▸ What is expected
Your result should be the lines holding the word "Task", copied from the entries below.

Collected data entries
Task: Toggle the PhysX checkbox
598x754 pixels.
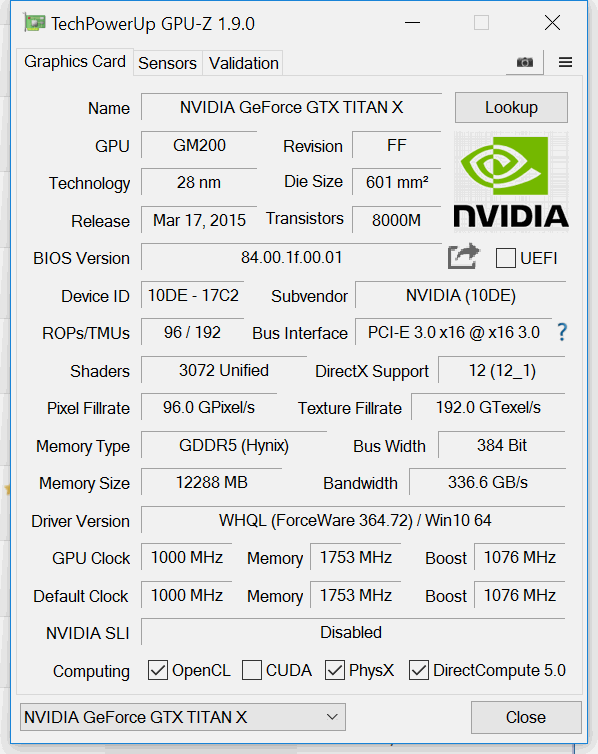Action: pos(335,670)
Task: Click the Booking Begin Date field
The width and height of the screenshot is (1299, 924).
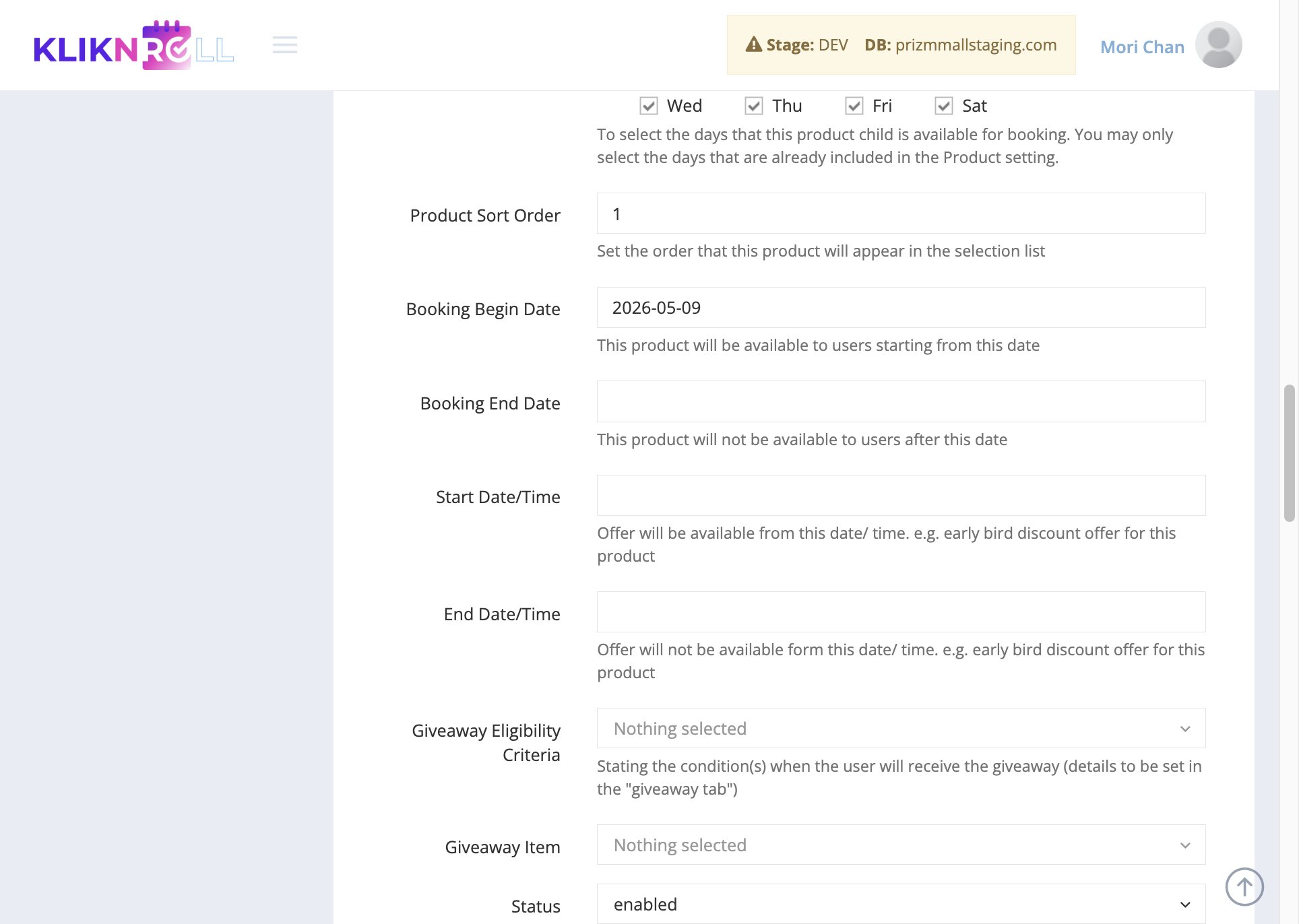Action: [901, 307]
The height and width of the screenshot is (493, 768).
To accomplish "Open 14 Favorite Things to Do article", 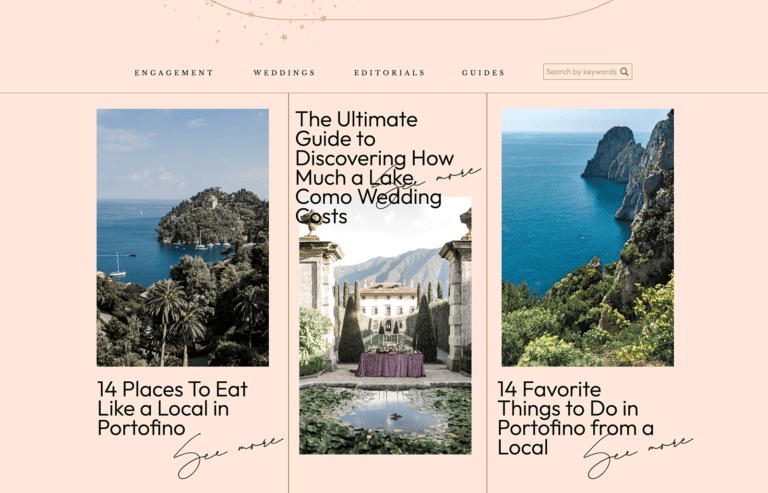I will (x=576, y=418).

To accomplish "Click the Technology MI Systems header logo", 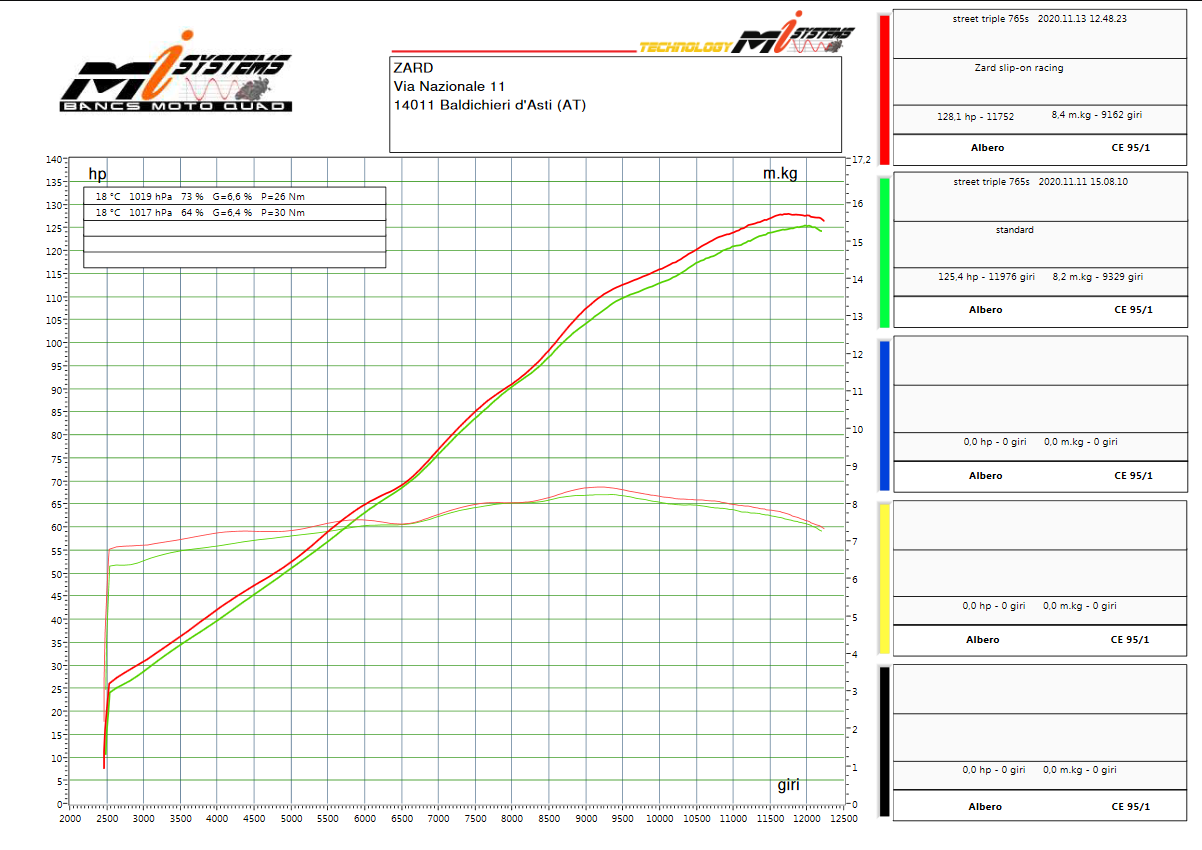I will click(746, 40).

▸ Exercise output
Task: Toggle the PhysX checkbox
Task: Click the Booking Begin Date field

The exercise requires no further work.